Quantifying the phenome-wide disease burden of obesity using electronic health records and genomics

Objective High BMI is associated with many comorbidities and mortality. This study aimed to elucidate the overall clinical risk of obesity using a genome- and phenome-wide approach. Methods This study performed a phenome-wide association study of BMI using a clinical cohort of 736,726 adults. This was followed by genetic association studies using two separate cohorts: one consisting of 65,174 adults in the Electronic Medical Records and Genomics (eMERGE) Network and another with 405,432 participants in the UK Biobank. Results Class 3 obesity was associated with 433 phenotypes, representing 59.3% of all billing codes in individuals with severe obesity.
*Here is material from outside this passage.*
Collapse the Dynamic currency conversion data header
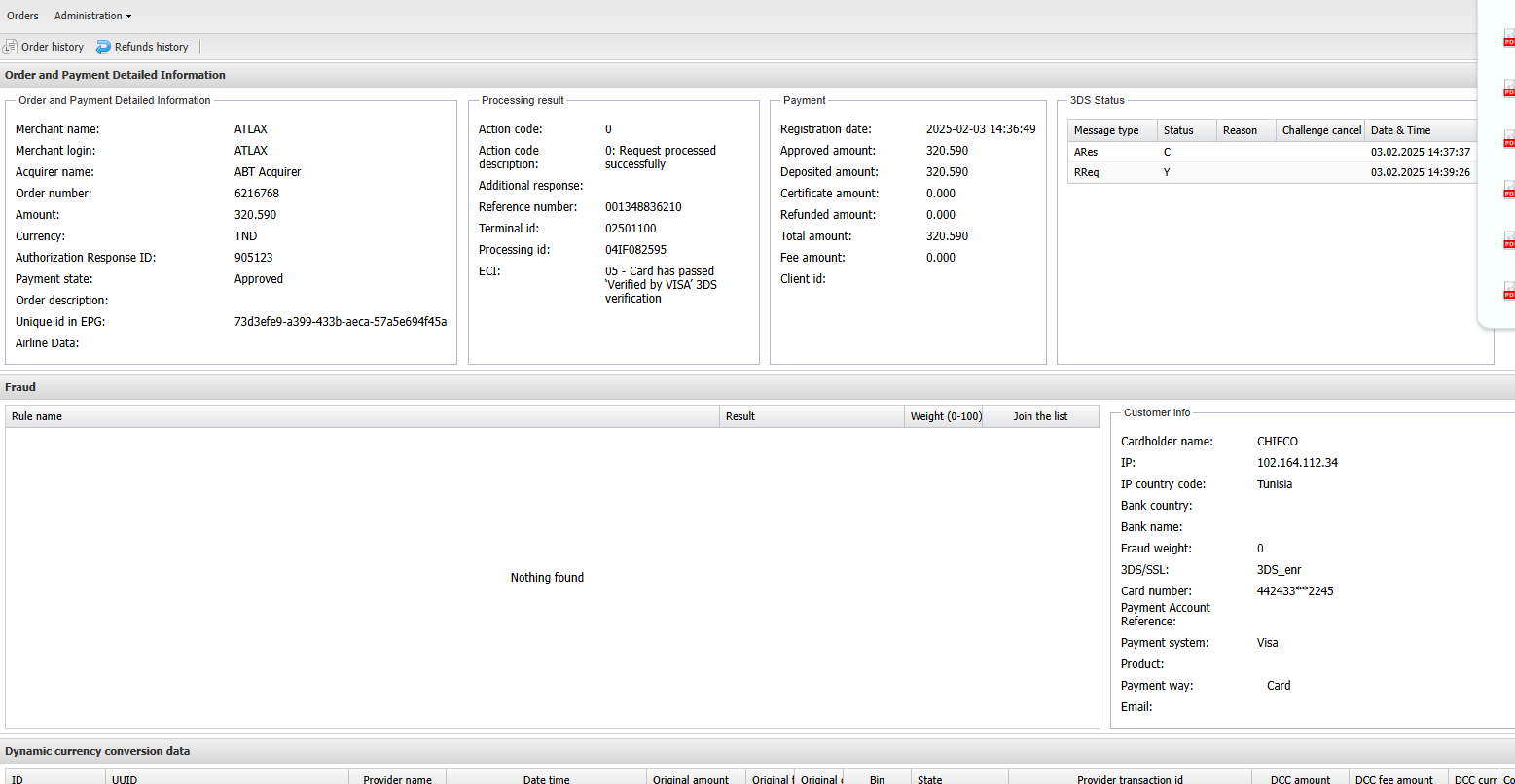The width and height of the screenshot is (1515, 784). [x=97, y=751]
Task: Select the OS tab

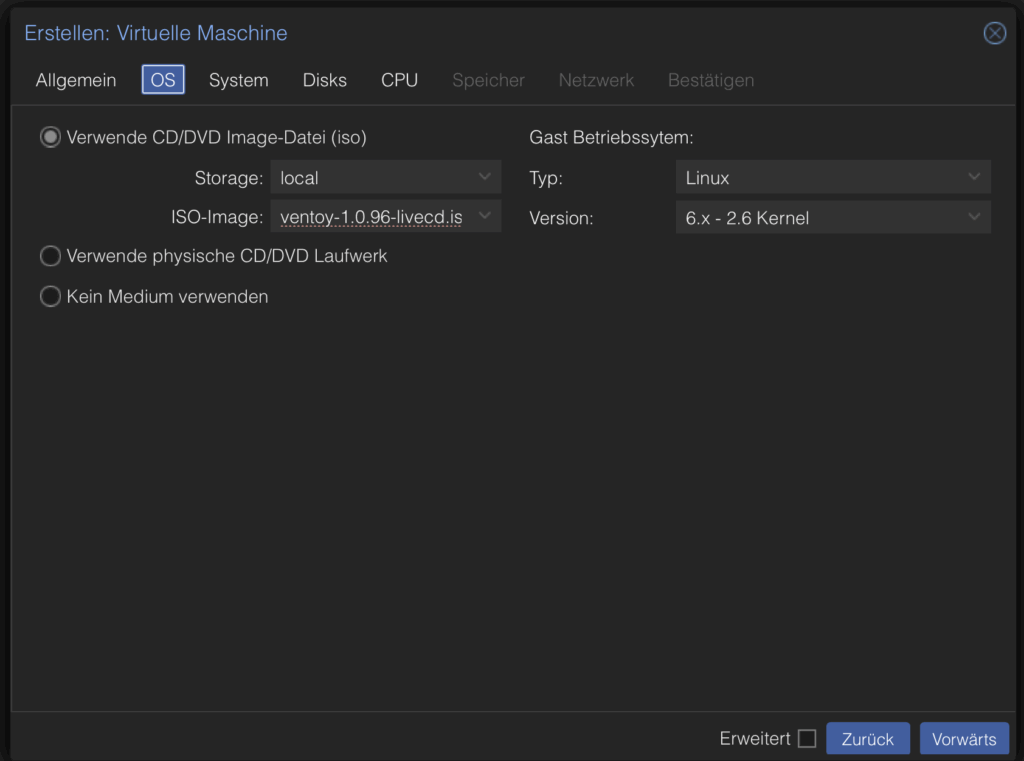Action: point(163,80)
A genome-wide polygenic risk score for BMI, accounting for 7.5% of variance in BMI, was associated with 296 clinical diseases, including strong associations with type 2 diabetes, sleep apnea, hypertension, and chronic liver disease. In all three cohorts, 199 phenotypes were associated with class 3 obesity and polygenic risk for obesity, including novel associations such as increased risk of renal failure, venous insufficiency, and gastroesophageal reflux. Conclusions This combined genomic and phenomic systematic approach demonstrated that obesity has a strong genetic predisposition and is associated with a considerable burden of disease across all disease classes.